Since the early 1990s, heat-related illnesses have killed hundreds and seriously injured hundreds of thousands of workers, according to figures compiled by the federal government.
Raudel Felix García's brother Audon died of heat stroke after lifting grape boxes into the back of a truck in nearly 115 degree weather. Felix García feels that a new standard would make a difference in holding employers accountable for their workers' safety in hot conditions. At the time of his brother's stroke, neither Audon nor his coworker had gone through training or protocol for handling excessive heat or recognizing signs of heat illness.
Raudel says of his brothers death, "I was pretty upset about this happening because I knew the precautions that you need to take on a hot day especially when you're not ready." In his own business as a landscaper, he's been trained to prepare for excessive heat days. "I'm totally convinced that it was kind of negligence from the company," he says.
Currently, OSHA does not conduct inspections to monitor if companies are following guidelines for preventing heat-related illnesses. The agency relies on its General Duty Clause — used only where there is no standard that applies to the particular hazard --to address heat danger. This means citations having to do with heat-illness are generally only issued after a worker is killed or hospitalized.
Further, in order to prove a violation of the clause, the hazard must have been recognized by the employer, and there must have been a feasible and useful method to correct the hazard.
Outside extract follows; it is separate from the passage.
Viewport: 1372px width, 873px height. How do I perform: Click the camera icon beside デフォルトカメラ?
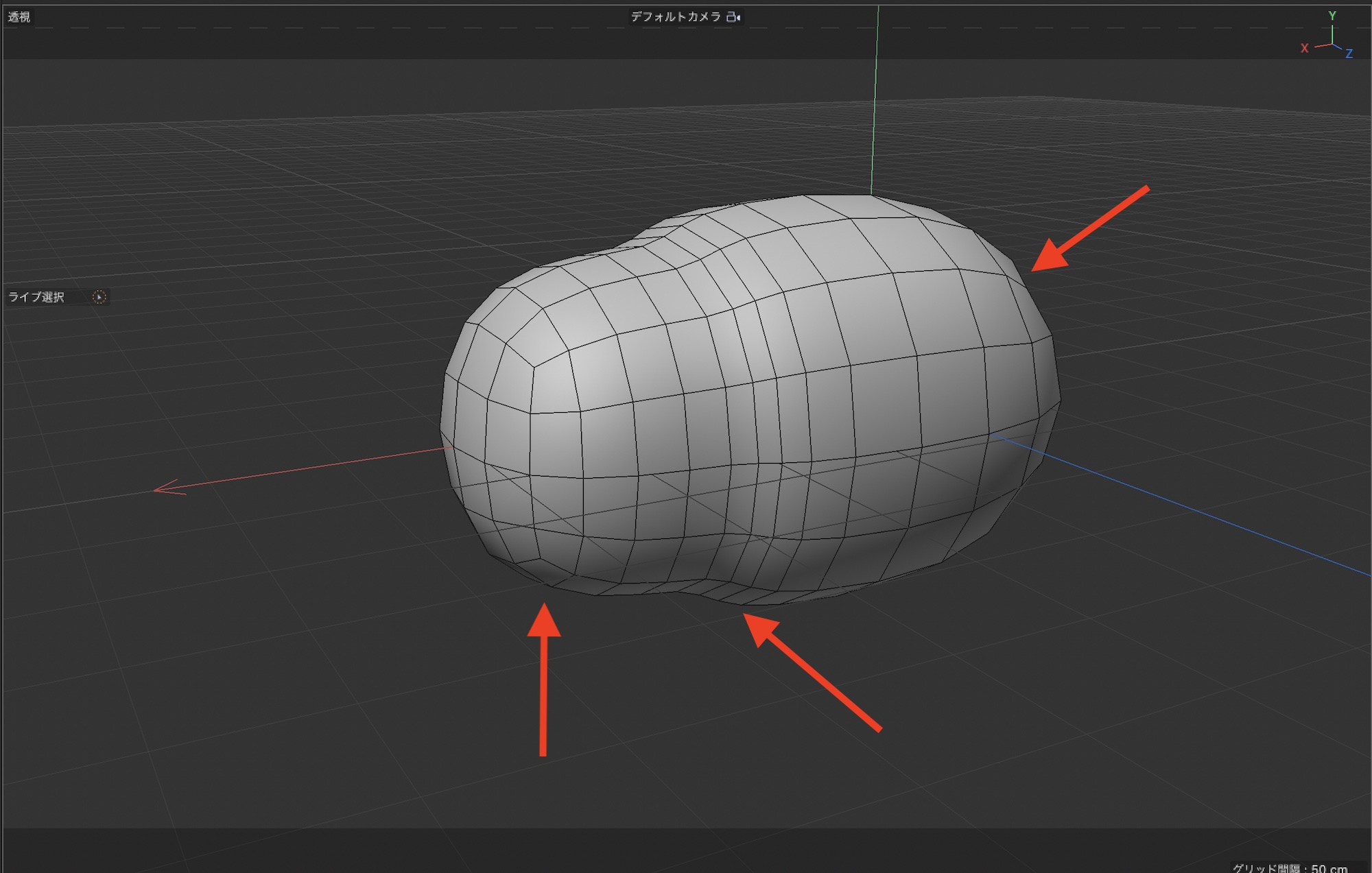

It's a pretty high legal bar, says David Michaels, OSHA's former director. At the point of death or serious illness, it's too late. He endorses Public Citizen's current petition, stating that standards would be an effective means of changing employer behavior and preventing injury.
"This is really one of the most feasible standards that OSHA could ever promulgate," he says. "Because it's very simple, you don't need any additional equipment other than shade and water."
He says the reason previous petitions for a heat standard weren't granted was because OSHA staff were already working on other rules, such as those for silica, beryllium, and infectious diseases.
He says that the process to create a new standard would require a good deal of available staff and resources. But there are resources to work on this now, he adds. Michaels believes that a standard would help protect workers despite OSHA's lack of enforcement capacity. "Most employers want to follow the law," he says.
Thus far, three states, California, Washington, and Minnesota, have implemented their own standards protecting outdoor (California and Washington) and indoor (Minnesota) workers. The U.S military has also developed guidelines including heat exposure limits and acclimatization programs. Next January, California is also scheduled to issue a heat stress standard for indoor workers.
Though these programs and standards are not as comprehensive as NIOSH recommendations, advocates say they demonstrate the attainability of such preventative measures, especially with predictions of ever-rising temperatures.